Please copy out the items verbatim, starting with the line that contains "The height and width of the screenshot is (480, 640)." and going on through the line that contains "click(150, 527)".

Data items
>>>
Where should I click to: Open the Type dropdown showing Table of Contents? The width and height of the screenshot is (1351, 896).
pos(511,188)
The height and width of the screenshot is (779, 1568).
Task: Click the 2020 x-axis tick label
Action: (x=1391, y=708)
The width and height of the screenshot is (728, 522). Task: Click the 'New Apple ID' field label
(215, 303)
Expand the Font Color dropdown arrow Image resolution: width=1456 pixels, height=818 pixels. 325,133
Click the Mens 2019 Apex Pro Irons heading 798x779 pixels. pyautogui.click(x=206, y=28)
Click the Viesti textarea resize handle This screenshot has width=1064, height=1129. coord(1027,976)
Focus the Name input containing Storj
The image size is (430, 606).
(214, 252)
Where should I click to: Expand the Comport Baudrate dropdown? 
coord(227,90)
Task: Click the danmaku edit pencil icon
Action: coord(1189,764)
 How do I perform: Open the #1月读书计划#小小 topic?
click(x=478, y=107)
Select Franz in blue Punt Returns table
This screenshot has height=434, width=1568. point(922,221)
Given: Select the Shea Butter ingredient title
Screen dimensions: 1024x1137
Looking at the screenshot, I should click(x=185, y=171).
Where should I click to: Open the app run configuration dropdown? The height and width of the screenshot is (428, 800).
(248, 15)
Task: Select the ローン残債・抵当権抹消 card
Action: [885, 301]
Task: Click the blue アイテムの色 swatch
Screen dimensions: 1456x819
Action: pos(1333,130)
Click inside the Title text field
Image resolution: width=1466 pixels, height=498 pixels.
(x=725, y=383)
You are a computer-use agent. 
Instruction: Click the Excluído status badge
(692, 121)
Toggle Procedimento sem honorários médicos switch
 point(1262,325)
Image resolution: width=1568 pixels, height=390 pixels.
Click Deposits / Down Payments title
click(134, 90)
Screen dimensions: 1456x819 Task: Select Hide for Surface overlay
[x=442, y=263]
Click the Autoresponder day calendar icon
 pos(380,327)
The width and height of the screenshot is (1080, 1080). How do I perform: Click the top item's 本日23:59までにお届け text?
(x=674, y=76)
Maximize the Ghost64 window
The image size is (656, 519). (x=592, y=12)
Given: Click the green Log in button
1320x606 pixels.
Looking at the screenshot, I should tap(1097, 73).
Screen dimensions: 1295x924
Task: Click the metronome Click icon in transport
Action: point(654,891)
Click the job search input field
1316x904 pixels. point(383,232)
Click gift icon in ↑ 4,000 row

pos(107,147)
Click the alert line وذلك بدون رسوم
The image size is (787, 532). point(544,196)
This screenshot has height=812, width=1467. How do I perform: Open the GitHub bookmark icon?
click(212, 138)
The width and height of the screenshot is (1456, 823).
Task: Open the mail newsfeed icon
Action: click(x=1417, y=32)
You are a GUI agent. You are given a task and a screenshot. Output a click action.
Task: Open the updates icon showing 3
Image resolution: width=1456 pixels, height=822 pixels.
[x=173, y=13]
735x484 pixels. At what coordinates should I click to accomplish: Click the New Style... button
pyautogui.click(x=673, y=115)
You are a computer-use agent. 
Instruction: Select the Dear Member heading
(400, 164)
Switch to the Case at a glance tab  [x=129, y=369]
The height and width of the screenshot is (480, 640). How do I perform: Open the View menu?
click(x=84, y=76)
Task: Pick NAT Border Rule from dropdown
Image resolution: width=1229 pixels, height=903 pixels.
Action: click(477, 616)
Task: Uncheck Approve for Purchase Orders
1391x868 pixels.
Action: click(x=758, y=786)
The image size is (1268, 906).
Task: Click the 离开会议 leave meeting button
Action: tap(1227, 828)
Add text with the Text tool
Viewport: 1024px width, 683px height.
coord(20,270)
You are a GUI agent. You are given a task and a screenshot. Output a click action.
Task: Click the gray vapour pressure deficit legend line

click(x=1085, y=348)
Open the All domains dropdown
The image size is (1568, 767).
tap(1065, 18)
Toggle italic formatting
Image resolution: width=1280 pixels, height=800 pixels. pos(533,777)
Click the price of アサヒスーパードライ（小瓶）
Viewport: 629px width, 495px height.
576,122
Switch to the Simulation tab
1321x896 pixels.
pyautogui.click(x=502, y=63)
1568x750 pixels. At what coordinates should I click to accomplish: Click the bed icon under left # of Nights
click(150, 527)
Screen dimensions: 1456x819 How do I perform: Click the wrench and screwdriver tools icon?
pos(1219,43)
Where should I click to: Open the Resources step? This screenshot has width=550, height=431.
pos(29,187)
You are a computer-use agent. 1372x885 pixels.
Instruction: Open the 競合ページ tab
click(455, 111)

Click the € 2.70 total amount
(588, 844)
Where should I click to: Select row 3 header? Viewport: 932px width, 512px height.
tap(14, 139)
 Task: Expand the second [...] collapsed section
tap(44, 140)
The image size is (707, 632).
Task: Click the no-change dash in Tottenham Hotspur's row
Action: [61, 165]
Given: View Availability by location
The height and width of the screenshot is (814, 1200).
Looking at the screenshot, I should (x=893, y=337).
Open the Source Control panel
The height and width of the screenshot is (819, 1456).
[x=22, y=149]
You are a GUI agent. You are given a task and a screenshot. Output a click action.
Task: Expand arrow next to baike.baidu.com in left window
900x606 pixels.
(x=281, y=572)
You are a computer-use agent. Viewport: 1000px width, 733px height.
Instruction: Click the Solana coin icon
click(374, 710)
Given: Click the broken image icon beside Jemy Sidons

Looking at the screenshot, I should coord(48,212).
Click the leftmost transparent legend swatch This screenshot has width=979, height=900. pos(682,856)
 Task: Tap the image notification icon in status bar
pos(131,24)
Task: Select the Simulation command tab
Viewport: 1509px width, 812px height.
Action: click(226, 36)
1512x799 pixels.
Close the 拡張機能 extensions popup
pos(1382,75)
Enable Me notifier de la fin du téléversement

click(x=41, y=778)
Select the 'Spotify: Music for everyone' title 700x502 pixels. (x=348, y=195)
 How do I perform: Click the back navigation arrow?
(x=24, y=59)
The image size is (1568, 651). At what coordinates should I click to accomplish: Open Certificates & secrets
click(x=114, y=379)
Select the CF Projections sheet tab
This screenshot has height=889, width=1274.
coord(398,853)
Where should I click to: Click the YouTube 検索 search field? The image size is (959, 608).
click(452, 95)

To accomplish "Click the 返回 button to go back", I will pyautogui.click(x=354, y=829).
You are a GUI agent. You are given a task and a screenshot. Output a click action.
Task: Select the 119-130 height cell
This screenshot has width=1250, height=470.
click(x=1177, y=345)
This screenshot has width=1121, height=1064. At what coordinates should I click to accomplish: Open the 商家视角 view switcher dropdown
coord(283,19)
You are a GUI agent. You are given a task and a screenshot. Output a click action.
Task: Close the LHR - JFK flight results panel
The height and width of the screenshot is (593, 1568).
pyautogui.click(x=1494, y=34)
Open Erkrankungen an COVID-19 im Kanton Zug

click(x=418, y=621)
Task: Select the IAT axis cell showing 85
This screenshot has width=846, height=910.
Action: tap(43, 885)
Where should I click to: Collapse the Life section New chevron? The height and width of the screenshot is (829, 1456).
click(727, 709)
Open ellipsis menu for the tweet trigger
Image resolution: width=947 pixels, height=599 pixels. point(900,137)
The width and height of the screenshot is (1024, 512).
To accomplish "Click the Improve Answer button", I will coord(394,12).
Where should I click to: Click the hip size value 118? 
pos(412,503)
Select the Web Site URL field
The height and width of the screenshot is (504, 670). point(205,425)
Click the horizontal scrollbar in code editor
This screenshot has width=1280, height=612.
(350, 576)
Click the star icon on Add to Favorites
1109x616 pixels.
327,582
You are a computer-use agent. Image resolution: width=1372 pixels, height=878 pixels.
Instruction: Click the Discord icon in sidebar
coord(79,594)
<<<
Finished answer
The height and width of the screenshot is (480, 640). How do I perform: Open the View menu?
click(x=84, y=76)
Task: Pick NAT Border Rule from dropdown
Image resolution: width=1229 pixels, height=903 pixels.
Action: click(477, 616)
Task: Uncheck Approve for Purchase Orders
1391x868 pixels.
Action: click(x=758, y=786)
The image size is (1268, 906).
Task: Click the 离开会议 leave meeting button
Action: tap(1227, 828)
Add text with the Text tool
Viewport: 1024px width, 683px height.
coord(20,270)
You are a GUI agent. You are given a task and a screenshot. Output a click action.
Task: Click the gray vapour pressure deficit legend line

click(x=1085, y=348)
Open the All domains dropdown
The image size is (1568, 767).
tap(1065, 18)
Toggle italic formatting
Image resolution: width=1280 pixels, height=800 pixels. pos(533,777)
Click the price of アサヒスーパードライ（小瓶）
Viewport: 629px width, 495px height.
576,122
Switch to the Simulation tab
1321x896 pixels.
pyautogui.click(x=502, y=63)
1568x750 pixels. At what coordinates should I click to accomplish: Click the bed icon under left # of Nights
click(150, 527)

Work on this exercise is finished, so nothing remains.